In addition to the military exercises and an occasional battle, Churchill devoted himself during his years in India to the serious study of history, philosophy and economics. He called this period "my university years." The English historians Edward Gibbon and Thomas Babington Macaulay were easily his favorite writers and arguably those to whom Churchill's own rhetorical style is most indebted. In describing his 800-page epic, The River War, for example, Churchill wrote, "I affected a combination of the styles of Macaulay and Gibbon...and I stuck in a bit of my own from time to time."

In 1899, Churchill left the army to run, unsuccessfully, for Parliament and to write newspaper articles and a book. It was as a newspaper columnist that Churchill, in October of that year, traveled to South Africa to observe the Boer war of independence against the British Empire. In South Africa, Churchill was traveling with a soldier friend aboard a train carrying English troops that was ambushed and derailed by the Boers. While exhibiting great valor in coordinating the escape of many of the troops who were aboard the train, Churchill was captured by the Boers and taken as a prisoner of war.

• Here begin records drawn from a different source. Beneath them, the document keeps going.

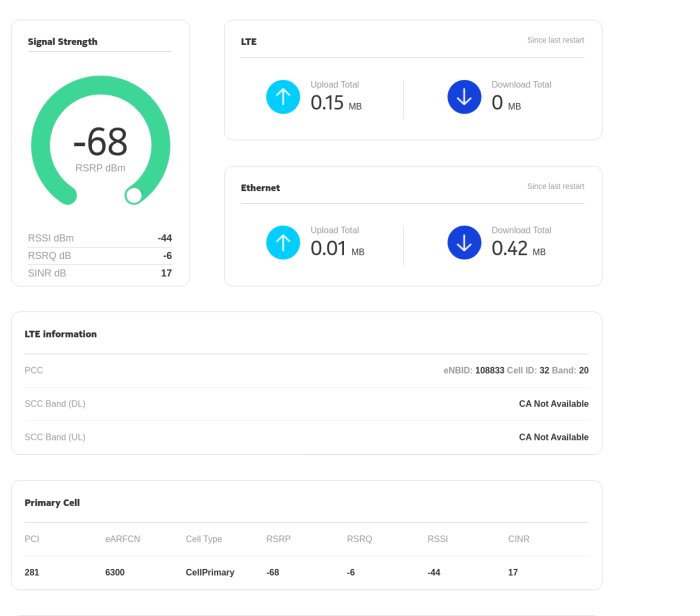Click the LTE upload arrow icon
Viewport: 700px width, 616px height.
click(283, 97)
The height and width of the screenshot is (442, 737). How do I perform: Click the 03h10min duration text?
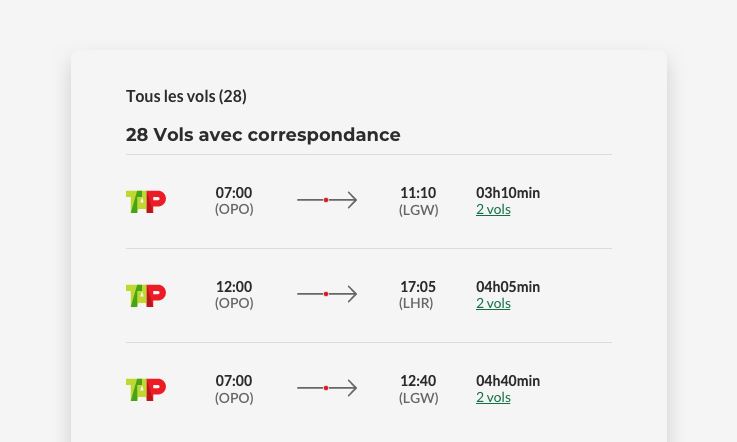pos(508,193)
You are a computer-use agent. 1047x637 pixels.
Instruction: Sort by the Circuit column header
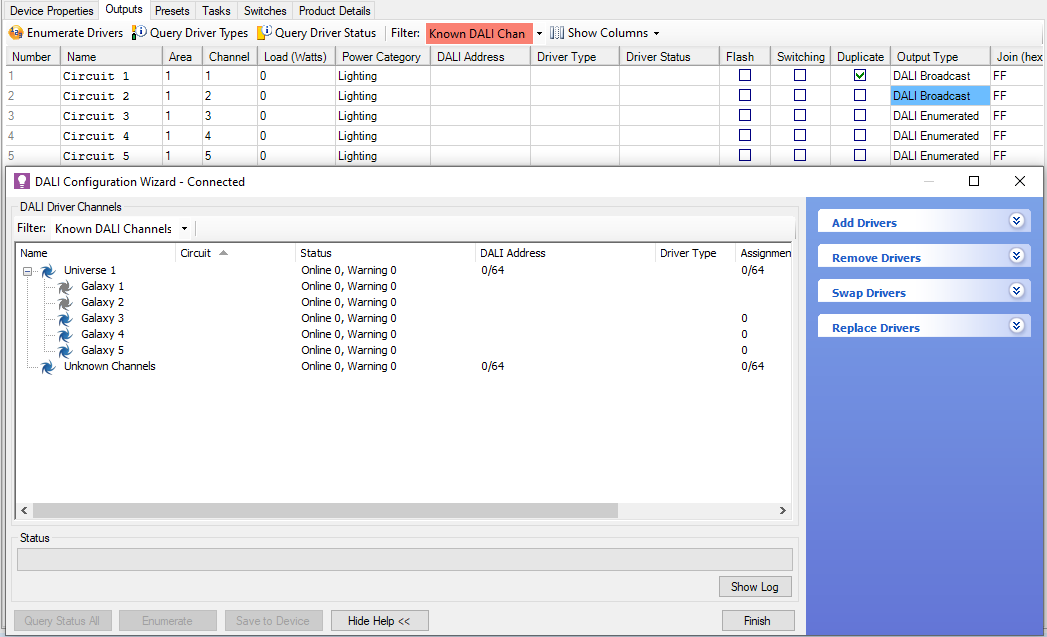tap(196, 253)
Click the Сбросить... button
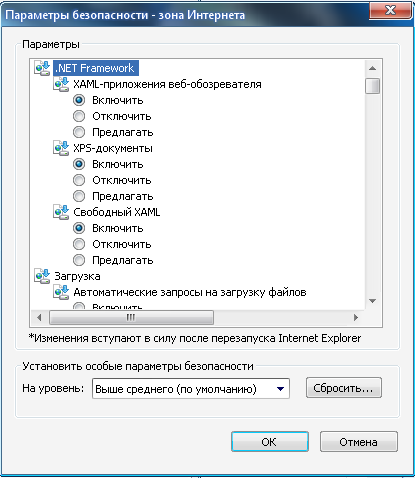This screenshot has height=478, width=415. (343, 388)
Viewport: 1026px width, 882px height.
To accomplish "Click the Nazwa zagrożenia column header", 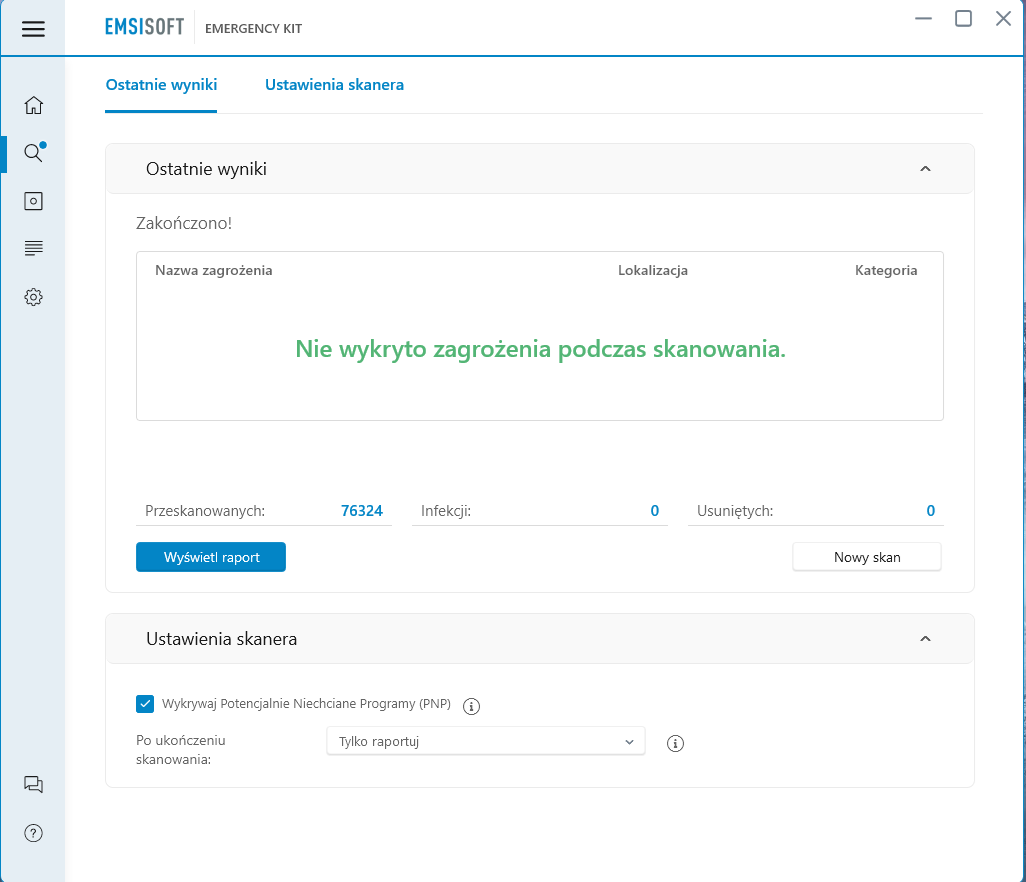I will point(213,270).
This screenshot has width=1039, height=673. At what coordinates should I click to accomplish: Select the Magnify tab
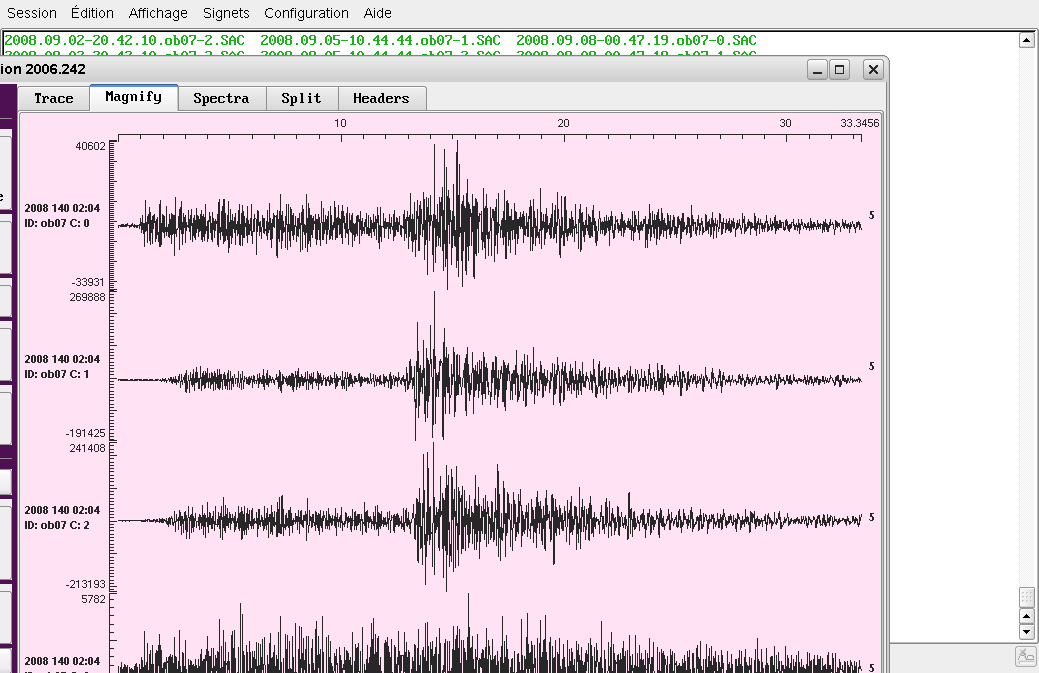(x=133, y=97)
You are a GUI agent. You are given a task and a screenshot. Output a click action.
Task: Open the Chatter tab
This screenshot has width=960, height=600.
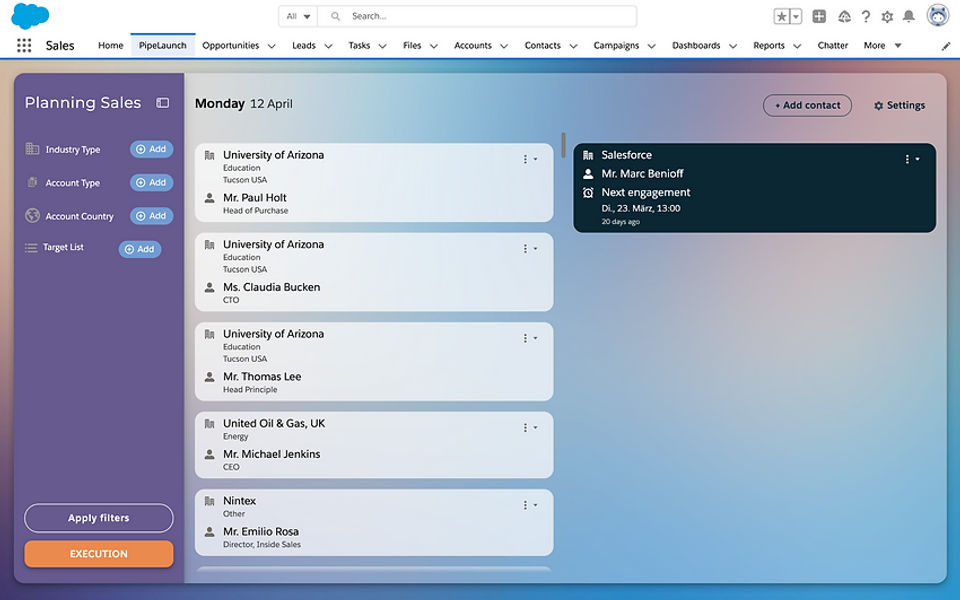[x=832, y=46]
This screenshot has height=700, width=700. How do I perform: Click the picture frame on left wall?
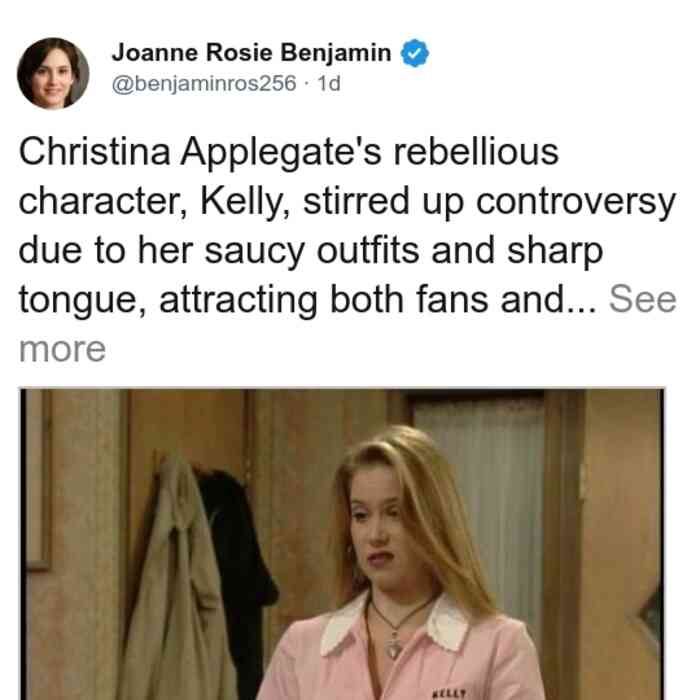[x=38, y=480]
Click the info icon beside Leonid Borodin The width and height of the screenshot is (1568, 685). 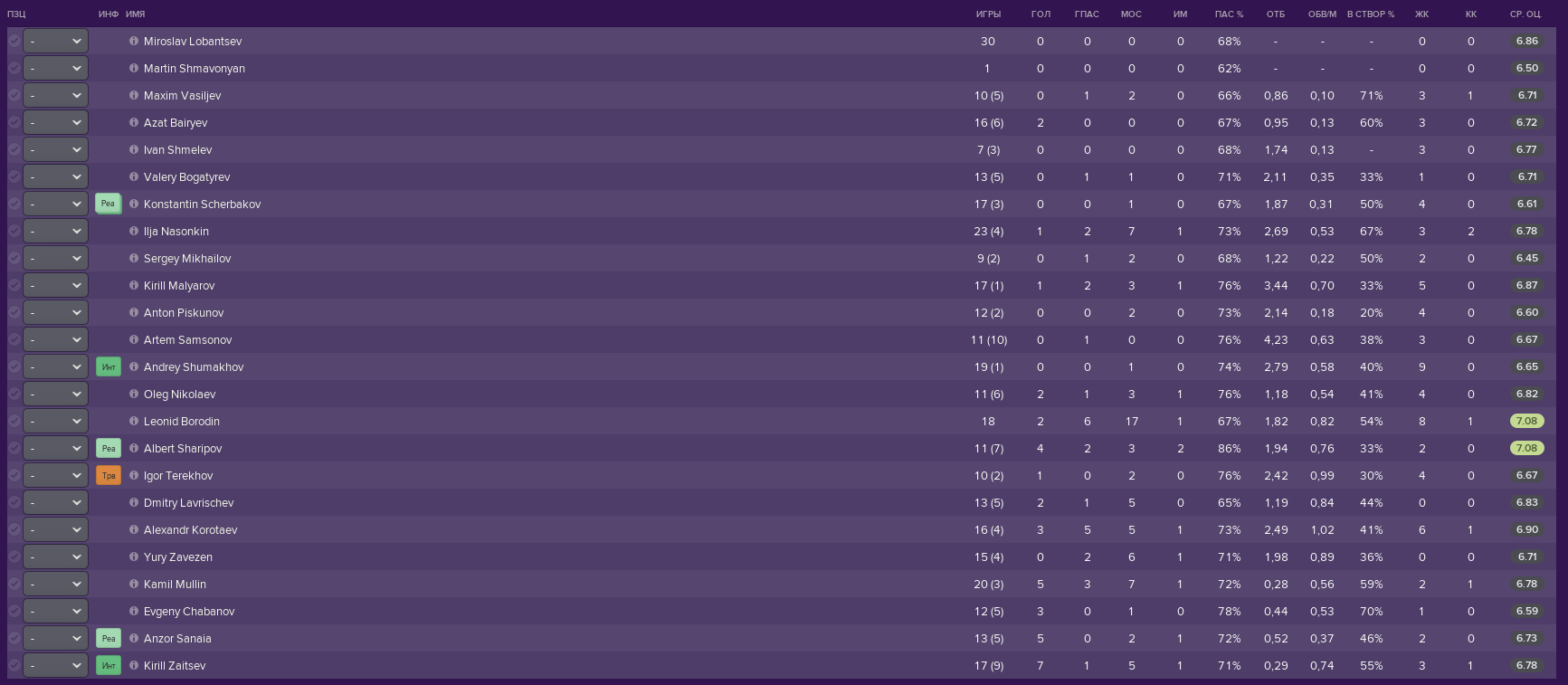pyautogui.click(x=134, y=421)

Although treated well by his captors, he later wrote of his time as a POW, "I certainly hated every minute of my captivity more than I have ever hated any other period in my whole life." He hated captivity above all because it thwarted his ambition for heroic action: "The war was going on, great events are in progress, fine opportunities for action and adventure are slipping away." So, after unsuccessfully appealing his capture on the grounds that he was a noncombatant, Churchill escaped from prison. Before escaping, however, he left a letter of apology on his bed to Louis de Souza, the Boer secretary for war. The letter began: "I have the honour to inform you that as I do not consider that your Government have any right to detain me as a military prisoner, I have decided to escape from your custody." It ended: "Regretting that I am unable to bid you a more ceremonious or a personal farewell, I have the honour to be, Sir, your most obedient servant, Winston Churchill."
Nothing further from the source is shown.